Correu Portugal de Lisboa ao nordeste transmontano, a pé e à boleia, sem destino. Aí trabalhou nas vindimas e foi arranjando trabalhos temporários que lhe permitiram pagar as dívidas. Regressou ao Porto depois de atravessar o país. Continua à procura de emprego e acredita que em breve irá sair desta situação.

Acorda às 6 da manhã e segue para Matosinhos. “Para cá faz-se bem, agora para lá… A senhora da loja trouxe-me duas sandes, já as comi.”

Para já, a manhã vai fraca. “Um pagou-me o pequeno-almoço, e mais um, cinquenta cêntimos, meti um à frente, não deu nada, não são obrigados a dar.”

Às vezes é questionado pelas autoridades. A atividade não é regulada.

É nos cacifos do supermercado que costuma guardar os seu pertences.

É lá também que almoça, às vezes, quando tem dinheiro para o fazer.

“Esta madrugada passou lá [onde dorme] alguém que deixou um saco com leite com chocolate e quatro sandes”, conta ao JPN.

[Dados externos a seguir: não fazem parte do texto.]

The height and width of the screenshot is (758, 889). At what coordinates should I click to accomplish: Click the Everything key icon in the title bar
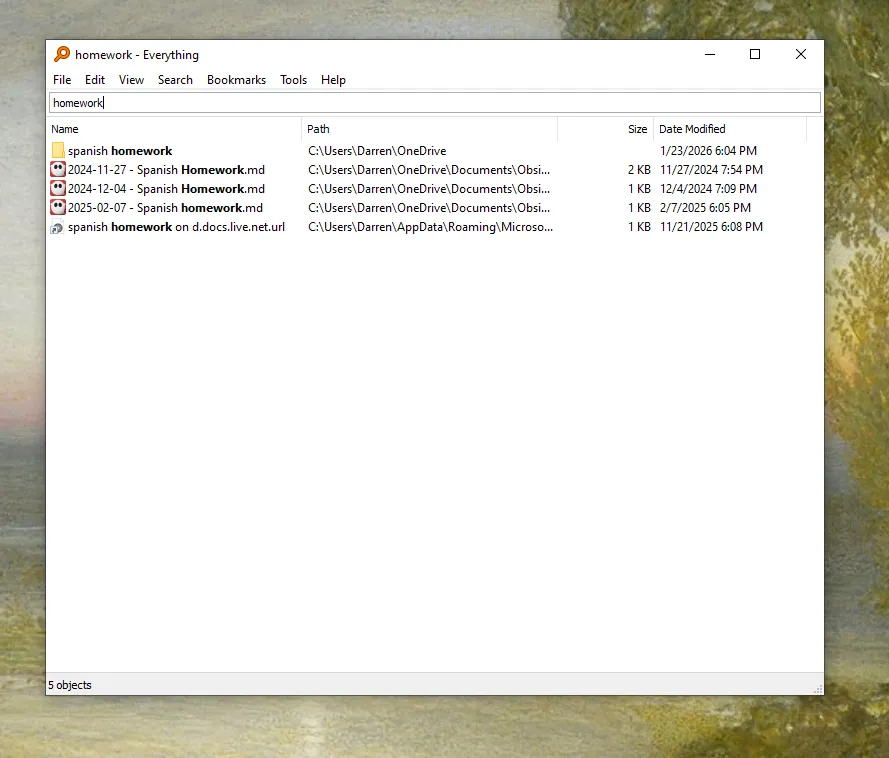[x=60, y=54]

É de bicicleta e a pé que se move.

Leva o essencial sempre consigo.

O dia segue chuvoso e cinzento junto ao mar. Ao fim da tarde regressa ao Porto.

À noite, dorme em frente a uma loja em Santa Catarina. “A minha companhia é a rádio, uso um telemóvel avariado, a minha rádio é a Antena 1, gosto de ouvir os debates na Assembleia da República e os relatos de futebol.”